Action item: Read through the records. Copy each line that has the word "CMCase".

Data records:
════════════════════
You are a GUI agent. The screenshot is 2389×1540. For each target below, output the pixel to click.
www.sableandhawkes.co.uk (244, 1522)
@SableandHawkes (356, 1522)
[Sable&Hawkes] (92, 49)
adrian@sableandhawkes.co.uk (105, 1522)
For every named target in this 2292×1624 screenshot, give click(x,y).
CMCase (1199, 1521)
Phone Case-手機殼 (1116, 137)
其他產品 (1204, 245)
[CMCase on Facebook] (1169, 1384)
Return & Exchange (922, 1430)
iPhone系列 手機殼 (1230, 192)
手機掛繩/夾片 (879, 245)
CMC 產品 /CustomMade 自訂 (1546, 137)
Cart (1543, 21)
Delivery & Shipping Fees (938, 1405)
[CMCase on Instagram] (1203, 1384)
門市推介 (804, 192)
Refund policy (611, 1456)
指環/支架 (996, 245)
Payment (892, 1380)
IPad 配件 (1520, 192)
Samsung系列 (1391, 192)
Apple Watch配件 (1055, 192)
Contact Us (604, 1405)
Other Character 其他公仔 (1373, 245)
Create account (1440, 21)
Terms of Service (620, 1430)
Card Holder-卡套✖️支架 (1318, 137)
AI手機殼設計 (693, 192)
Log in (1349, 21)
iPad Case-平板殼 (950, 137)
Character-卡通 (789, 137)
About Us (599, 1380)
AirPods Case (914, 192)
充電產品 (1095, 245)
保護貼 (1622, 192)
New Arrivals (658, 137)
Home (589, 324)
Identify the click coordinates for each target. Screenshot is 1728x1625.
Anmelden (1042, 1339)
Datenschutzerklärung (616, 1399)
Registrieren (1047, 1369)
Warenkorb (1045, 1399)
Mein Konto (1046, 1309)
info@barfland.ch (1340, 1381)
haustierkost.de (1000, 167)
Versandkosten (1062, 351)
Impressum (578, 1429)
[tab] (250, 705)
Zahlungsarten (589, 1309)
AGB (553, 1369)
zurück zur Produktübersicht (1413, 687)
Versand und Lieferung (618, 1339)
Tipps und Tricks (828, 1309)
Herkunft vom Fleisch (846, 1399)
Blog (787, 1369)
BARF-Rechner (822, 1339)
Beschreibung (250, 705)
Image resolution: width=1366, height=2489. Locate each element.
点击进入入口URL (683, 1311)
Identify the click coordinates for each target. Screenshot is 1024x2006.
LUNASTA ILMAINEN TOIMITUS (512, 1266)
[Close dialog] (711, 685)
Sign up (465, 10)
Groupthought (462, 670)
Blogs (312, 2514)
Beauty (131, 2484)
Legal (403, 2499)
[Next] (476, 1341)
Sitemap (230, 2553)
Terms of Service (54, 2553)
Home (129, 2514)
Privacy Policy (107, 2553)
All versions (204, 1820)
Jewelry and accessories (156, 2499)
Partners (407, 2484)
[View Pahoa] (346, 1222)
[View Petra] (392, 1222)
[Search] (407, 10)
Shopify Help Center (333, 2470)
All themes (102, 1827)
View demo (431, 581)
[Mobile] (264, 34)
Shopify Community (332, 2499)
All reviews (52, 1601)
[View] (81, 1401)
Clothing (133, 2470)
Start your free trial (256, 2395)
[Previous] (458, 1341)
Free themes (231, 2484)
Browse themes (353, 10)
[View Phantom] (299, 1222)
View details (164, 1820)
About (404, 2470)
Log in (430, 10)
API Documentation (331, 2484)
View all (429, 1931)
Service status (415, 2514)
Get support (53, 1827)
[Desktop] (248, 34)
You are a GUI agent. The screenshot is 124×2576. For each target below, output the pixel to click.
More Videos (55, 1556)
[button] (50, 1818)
════════════════════
Result:
CMCase (1199, 1521)
[CMCase on Facebook] (1169, 1384)
[CMCase on Instagram] (1203, 1384)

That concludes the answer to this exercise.